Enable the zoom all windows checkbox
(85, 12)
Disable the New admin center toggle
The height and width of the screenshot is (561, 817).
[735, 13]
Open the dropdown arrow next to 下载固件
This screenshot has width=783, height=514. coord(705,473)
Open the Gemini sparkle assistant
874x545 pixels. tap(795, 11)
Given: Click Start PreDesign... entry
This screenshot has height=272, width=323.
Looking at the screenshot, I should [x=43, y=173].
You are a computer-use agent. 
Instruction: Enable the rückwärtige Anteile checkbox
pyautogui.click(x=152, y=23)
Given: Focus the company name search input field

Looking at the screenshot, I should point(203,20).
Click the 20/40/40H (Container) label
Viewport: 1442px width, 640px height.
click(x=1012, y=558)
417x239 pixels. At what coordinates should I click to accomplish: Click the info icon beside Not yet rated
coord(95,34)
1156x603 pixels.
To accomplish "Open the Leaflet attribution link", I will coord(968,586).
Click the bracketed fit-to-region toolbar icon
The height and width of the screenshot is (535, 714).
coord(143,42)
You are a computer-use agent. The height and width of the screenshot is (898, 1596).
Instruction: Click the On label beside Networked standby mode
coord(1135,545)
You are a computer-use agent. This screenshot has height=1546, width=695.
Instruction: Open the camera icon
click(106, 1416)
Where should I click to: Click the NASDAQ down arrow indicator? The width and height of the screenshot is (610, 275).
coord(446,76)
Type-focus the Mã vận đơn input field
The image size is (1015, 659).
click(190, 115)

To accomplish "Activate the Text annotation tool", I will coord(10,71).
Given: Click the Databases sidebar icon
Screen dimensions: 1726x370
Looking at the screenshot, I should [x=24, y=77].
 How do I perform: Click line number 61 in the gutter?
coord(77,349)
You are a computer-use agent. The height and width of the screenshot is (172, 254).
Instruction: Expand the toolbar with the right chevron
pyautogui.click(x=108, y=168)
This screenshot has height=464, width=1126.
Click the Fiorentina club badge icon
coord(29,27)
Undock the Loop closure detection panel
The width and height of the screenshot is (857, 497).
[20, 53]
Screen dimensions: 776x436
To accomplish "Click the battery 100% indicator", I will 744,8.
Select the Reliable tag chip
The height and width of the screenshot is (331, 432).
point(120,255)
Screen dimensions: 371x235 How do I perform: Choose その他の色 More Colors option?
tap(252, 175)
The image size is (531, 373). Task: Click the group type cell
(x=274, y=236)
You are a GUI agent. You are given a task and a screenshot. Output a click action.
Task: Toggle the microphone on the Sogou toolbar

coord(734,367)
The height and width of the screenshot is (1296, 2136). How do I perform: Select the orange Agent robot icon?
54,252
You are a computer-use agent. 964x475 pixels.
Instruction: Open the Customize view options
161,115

+++++

_TASK OBJECTIVE_: Copy each line of the data that contains the word "computer", leaving the other lines out.

_OUTPUT_:
You are a computer-use agent. 
You are a computer-use agent. The height and width of the screenshot is (898, 1596).
You are a computer-use agent. This screenshot has height=1546, width=695.
You are a computer-use agent. The height and width of the screenshot is (172, 254).
You are a computer-use agent. 964x475 pixels.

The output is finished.